HYBE announced in a press release that it has suspended the SM acquisition process. “From a mid- to long-term perspective, we set an appropriate acquisition price range that considered the value of SM and the tangible and intangible costs that may be incurred in the integration process after the acquisition,” the company said. “However, in the current situation where the competition is intensifying due to additional tender offers from Kakao and Kakao Entertainment, and the stock market is overheating, we determined that the price to be offered for the acquisition of SM is beyond the appropriate range,” it said.
In a statement, Kakao also said, “Kakao and Kakao Entertainment respect HYBE’s decision to suspend the acquisition of SM. We have agreed to continue various cooperative relationships with HYBE and SM Entertainment to enhance the global status of K-pop and K-culture as partners with mutual positive impact. Now that HYBE’s decision has resolved the uncertainty, we will proceed with the tender offer scheduled for the 26th as planned to acquire additional shares and materialize business cooperation with HYBE and SM Entertainment.”

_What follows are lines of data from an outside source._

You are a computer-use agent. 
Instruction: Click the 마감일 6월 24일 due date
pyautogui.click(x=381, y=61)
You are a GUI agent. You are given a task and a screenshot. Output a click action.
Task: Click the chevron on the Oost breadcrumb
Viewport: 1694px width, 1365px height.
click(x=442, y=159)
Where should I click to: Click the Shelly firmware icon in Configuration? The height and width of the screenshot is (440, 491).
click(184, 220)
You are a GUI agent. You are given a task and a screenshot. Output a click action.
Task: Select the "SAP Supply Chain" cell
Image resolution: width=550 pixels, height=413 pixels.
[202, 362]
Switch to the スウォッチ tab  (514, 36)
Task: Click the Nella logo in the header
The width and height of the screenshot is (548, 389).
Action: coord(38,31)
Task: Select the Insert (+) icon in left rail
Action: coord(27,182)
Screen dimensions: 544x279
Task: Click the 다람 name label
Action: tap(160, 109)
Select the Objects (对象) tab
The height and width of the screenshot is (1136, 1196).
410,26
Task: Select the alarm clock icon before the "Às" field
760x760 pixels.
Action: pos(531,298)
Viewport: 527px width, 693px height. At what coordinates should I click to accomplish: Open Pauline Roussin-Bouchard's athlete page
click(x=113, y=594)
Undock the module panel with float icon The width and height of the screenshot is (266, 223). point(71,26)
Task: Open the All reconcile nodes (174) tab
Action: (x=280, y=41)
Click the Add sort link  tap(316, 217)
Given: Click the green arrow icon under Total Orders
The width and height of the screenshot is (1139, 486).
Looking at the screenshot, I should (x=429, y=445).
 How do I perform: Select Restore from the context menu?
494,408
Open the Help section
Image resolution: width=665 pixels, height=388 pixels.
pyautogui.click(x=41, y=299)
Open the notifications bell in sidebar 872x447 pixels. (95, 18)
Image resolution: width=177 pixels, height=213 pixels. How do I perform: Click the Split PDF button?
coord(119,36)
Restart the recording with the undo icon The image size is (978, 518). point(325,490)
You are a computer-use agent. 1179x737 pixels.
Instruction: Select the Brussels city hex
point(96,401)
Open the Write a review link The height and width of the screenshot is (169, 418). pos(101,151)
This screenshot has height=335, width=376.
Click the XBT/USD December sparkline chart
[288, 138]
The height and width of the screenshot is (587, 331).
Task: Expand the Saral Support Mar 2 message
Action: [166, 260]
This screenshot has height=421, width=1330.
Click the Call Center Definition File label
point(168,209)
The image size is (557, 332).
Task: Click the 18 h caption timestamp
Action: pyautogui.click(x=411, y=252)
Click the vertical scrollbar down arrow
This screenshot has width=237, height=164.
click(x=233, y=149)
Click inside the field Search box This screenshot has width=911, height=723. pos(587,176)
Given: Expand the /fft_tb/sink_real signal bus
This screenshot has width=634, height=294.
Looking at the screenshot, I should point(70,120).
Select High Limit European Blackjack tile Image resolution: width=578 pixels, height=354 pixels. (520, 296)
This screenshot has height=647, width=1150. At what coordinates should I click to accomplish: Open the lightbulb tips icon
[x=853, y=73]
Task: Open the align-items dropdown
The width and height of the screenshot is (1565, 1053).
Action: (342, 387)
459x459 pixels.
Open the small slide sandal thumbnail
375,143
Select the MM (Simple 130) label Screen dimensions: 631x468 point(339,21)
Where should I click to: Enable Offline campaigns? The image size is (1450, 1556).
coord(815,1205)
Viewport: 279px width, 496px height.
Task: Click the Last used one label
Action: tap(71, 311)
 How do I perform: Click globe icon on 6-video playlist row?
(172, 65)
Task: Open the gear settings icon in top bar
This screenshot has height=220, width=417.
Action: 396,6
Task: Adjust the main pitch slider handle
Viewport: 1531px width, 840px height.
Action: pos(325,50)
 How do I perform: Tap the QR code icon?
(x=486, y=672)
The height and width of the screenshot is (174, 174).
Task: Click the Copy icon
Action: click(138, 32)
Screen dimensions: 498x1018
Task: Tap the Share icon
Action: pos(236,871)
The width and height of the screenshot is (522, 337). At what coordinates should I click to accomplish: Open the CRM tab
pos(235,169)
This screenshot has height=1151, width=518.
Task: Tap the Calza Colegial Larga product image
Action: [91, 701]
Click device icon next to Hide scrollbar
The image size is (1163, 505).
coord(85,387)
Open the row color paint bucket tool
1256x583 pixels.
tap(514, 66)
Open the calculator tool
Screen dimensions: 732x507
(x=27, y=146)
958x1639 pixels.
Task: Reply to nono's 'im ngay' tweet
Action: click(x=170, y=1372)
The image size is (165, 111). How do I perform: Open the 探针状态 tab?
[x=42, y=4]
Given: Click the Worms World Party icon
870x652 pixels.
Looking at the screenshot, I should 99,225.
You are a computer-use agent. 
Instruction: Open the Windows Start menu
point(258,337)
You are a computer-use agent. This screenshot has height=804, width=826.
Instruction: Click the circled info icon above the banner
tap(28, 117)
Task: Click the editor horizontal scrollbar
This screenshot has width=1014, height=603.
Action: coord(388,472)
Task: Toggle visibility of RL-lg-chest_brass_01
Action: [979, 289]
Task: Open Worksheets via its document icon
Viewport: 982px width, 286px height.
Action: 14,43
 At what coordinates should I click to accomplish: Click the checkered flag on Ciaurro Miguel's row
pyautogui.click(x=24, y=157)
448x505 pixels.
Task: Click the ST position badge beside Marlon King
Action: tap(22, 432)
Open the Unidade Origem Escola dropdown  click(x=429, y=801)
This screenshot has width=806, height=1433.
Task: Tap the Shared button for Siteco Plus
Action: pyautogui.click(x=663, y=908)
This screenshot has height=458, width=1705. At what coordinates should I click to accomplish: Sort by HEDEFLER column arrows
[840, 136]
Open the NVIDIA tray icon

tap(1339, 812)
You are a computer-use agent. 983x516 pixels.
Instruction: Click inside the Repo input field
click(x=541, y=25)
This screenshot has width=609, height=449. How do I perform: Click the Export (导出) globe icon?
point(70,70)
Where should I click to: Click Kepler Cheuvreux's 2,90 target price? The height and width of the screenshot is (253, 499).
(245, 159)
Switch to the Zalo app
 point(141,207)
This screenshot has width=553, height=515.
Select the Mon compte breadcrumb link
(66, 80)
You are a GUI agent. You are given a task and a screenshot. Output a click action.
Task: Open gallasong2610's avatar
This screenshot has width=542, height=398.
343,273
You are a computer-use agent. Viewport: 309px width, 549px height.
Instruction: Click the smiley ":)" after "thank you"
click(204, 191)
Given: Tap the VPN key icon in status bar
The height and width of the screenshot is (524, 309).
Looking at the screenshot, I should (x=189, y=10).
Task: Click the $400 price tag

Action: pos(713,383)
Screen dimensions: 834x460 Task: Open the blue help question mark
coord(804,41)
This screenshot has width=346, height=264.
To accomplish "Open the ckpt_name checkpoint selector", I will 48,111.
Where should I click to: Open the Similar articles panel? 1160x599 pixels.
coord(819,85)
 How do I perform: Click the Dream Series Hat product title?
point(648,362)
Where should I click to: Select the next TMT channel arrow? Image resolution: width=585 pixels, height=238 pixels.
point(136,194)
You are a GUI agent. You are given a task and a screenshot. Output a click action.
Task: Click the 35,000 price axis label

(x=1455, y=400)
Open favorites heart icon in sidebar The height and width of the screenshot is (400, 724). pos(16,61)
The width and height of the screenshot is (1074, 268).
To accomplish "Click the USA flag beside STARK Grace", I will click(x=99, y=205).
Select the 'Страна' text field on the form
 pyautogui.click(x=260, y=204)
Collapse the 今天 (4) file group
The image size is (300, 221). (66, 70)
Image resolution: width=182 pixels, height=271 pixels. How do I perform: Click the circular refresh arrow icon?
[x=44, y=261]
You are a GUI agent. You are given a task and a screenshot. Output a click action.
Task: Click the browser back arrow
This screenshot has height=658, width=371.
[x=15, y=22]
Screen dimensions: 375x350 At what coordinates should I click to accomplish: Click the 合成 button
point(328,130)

Out of respect for SM’s employees, artists, and fans, Kakao will ensure autonomous and independent operations and accelerate its global growth centered on the future vision and strategic direction, including SM 3.0, proposed by the current management team. In particular, based on SM’s global IP and production system, Kakao and Kakao Entertainment’s IT technology and business capabilities in the IP value chain, the plan is to create new synergies through the combination of IT and IP beyond the expansion of music IP.
In the meantime, Kakao and HYBe have been fighting over the SM acquisition. In February, Kakao participated in Hive’s capital increase and secured a 9.05% stake, but SM’s former executive producer Lee Soo-man sold his 14.8% stake to HYBE and filed for a preliminary injunction against SM to issue new shares. After the court granted the preliminary injunction, the two companies launched a full-scale acquisition battle, with Kakao announcing plans to tender a 35% stake in SM for 150,000 won per share by March 26.